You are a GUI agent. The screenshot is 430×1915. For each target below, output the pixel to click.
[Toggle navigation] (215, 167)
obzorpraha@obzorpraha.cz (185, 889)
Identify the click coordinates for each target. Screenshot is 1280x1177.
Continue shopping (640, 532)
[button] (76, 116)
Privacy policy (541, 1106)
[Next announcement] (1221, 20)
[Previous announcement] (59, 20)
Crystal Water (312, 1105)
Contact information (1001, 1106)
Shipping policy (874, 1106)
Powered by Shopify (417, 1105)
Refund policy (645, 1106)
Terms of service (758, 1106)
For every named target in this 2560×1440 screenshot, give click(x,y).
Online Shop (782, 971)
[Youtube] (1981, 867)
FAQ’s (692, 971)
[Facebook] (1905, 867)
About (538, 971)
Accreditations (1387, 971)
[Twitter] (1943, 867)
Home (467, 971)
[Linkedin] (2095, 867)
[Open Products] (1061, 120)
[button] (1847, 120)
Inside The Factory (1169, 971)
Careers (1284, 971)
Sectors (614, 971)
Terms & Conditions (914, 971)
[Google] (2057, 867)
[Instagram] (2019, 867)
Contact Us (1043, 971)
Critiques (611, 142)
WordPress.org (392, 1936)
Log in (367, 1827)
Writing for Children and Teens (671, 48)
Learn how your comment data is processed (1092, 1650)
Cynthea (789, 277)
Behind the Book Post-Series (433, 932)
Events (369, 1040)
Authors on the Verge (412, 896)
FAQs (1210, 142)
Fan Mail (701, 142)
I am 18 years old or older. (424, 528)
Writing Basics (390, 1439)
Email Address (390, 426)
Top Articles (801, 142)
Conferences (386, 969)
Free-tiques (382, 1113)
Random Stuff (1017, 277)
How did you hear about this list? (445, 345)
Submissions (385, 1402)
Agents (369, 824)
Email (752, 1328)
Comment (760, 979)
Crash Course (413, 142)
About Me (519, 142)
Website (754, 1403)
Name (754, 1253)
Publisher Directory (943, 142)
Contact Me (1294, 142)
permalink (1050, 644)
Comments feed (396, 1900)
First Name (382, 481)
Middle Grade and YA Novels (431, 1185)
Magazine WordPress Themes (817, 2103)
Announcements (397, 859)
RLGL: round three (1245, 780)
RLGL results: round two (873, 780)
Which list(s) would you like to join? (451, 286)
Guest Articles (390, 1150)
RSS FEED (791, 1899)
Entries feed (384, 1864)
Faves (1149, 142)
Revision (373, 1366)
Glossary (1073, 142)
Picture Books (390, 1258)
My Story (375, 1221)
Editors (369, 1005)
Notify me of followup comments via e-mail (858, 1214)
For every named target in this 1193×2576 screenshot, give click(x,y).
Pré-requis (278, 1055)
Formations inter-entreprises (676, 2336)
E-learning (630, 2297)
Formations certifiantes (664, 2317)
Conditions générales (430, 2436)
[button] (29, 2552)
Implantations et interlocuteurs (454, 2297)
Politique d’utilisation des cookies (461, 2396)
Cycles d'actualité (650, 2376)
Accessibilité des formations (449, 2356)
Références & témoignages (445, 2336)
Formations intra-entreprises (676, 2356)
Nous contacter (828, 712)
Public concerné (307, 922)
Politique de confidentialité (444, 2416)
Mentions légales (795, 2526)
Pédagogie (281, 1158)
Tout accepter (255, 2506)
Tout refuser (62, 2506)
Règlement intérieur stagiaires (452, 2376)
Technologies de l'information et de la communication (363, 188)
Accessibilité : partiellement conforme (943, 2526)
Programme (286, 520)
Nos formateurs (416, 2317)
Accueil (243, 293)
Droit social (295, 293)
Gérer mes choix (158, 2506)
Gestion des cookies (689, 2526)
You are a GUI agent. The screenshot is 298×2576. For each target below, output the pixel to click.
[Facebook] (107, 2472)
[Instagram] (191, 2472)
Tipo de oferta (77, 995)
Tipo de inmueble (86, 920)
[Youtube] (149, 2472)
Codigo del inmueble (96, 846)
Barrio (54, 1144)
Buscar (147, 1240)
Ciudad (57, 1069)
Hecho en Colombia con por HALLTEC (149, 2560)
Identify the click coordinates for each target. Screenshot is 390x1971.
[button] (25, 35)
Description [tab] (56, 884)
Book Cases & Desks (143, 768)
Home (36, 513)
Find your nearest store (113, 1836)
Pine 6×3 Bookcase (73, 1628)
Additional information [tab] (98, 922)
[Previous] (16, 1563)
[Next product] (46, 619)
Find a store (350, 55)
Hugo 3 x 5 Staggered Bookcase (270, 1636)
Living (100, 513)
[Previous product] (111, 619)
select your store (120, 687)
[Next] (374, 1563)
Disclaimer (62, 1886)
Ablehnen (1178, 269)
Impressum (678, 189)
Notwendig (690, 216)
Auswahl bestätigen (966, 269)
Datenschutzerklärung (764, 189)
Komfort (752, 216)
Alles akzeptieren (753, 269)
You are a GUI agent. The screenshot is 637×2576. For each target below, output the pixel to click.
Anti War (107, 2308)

[What the exercise asks]
Reproduce the material word for word. Leave nothing out.

[Reply to the task]
You are a GUI agent. The screenshot is 430×1915. For each target below, output the pixel to click.
[Toggle navigation] (215, 167)
obzorpraha@obzorpraha.cz (185, 889)
Identify the click coordinates for each target. Screenshot is 1280x1177.
Continue shopping (640, 532)
[button] (76, 116)
Privacy policy (541, 1106)
[Next announcement] (1221, 20)
[Previous announcement] (59, 20)
Crystal Water (312, 1105)
Contact information (1001, 1106)
Shipping policy (874, 1106)
Powered by Shopify (417, 1105)
Refund policy (645, 1106)
Terms of service (758, 1106)
For every named target in this 2560×1440 screenshot, give click(x,y).
Online Shop (782, 971)
[Youtube] (1981, 867)
FAQ’s (692, 971)
[Facebook] (1905, 867)
About (538, 971)
Accreditations (1387, 971)
[Twitter] (1943, 867)
Home (467, 971)
[Linkedin] (2095, 867)
[Open Products] (1061, 120)
[button] (1847, 120)
Inside The Factory (1169, 971)
Careers (1284, 971)
Sectors (614, 971)
Terms & Conditions (914, 971)
[Google] (2057, 867)
[Instagram] (2019, 867)
Contact Us (1043, 971)
Critiques (611, 142)
WordPress.org (392, 1936)
Log in (367, 1827)
Writing for Children and Teens (671, 48)
Learn how your comment data is processed (1092, 1650)
Cynthea (789, 277)
Behind the Book Post-Series (433, 932)
Events (369, 1040)
Authors on the Verge (412, 896)
FAQs (1210, 142)
Fan Mail (701, 142)
I am 18 years old or older. (424, 528)
Writing Basics (390, 1439)
Email Address (390, 426)
Top Articles (801, 142)
Conferences (386, 969)
Free-tiques (382, 1113)
Random Stuff (1017, 277)
How did you hear about this list? (445, 345)
Submissions (385, 1402)
Agents (369, 824)
Email (752, 1328)
Comment (760, 979)
Crash Course (413, 142)
About Me (519, 142)
Website (754, 1403)
Name (754, 1253)
Publisher Directory (943, 142)
Contact Me (1294, 142)
permalink (1050, 644)
Comments feed (396, 1900)
First Name (382, 481)
Middle Grade and YA Novels (431, 1185)
Magazine WordPress Themes (817, 2103)
Announcements (397, 859)
RLGL: round three (1245, 780)
RLGL results: round two (873, 780)
Which list(s) would you like to join? (451, 286)
Guest Articles (390, 1150)
RSS FEED (791, 1899)
Entries feed (384, 1864)
Faves (1149, 142)
Revision (373, 1366)
Glossary (1073, 142)
Picture Books (390, 1258)
My Story (375, 1221)
Editors (369, 1005)
Notify me of followup comments via e-mail (858, 1214)
For every named target in this 1193×2576 screenshot, give click(x,y).
Pré-requis (278, 1055)
Formations inter-entreprises (676, 2336)
E-learning (630, 2297)
Formations certifiantes (664, 2317)
Conditions générales (430, 2436)
[button] (29, 2552)
Implantations et interlocuteurs (454, 2297)
Politique d’utilisation des cookies (461, 2396)
Cycles d'actualité (650, 2376)
Accessibilité des formations (449, 2356)
Références & témoignages (445, 2336)
Formations intra-entreprises (676, 2356)
Nous contacter (828, 712)
Public concerné (307, 922)
Politique de confidentialité (444, 2416)
Mentions légales (795, 2526)
Pédagogie (281, 1158)
Tout accepter (255, 2506)
Tout refuser (62, 2506)
Règlement intérieur stagiaires (452, 2376)
Technologies de l'information et de la communication (363, 188)
Accessibilité : partiellement conforme (943, 2526)
Programme (286, 520)
Nos formateurs (416, 2317)
Accueil (243, 293)
Droit social (295, 293)
Gérer mes choix (158, 2506)
Gestion des cookies (689, 2526)
You are a GUI agent. The screenshot is 298×2576. For each target below, output the pixel to click.
[Facebook] (107, 2472)
[Instagram] (191, 2472)
Tipo de oferta (77, 995)
Tipo de inmueble (86, 920)
[Youtube] (149, 2472)
Codigo del inmueble (96, 846)
Barrio (54, 1144)
Buscar (147, 1240)
Ciudad (57, 1069)
Hecho en Colombia con por HALLTEC (149, 2560)
Identify the click coordinates for each target. Screenshot is 390x1971.
[button] (25, 35)
Description [tab] (56, 884)
Book Cases & Desks (143, 768)
Home (36, 513)
Find your nearest store (113, 1836)
Pine 6×3 Bookcase (73, 1628)
Additional information [tab] (98, 922)
[Previous] (16, 1563)
[Next product] (46, 619)
Find a store (350, 55)
Hugo 3 x 5 Staggered Bookcase (270, 1636)
Living (100, 513)
[Previous product] (111, 619)
select your store (120, 687)
[Next] (374, 1563)
Disclaimer (62, 1886)
Ablehnen (1178, 269)
Impressum (678, 189)
Notwendig (690, 216)
Auswahl bestätigen (966, 269)
Datenschutzerklärung (764, 189)
Komfort (752, 216)
Alles akzeptieren (753, 269)
You are a GUI agent. The screenshot is 637×2576. For each target below, output the pixel to click.
Anti War (107, 2308)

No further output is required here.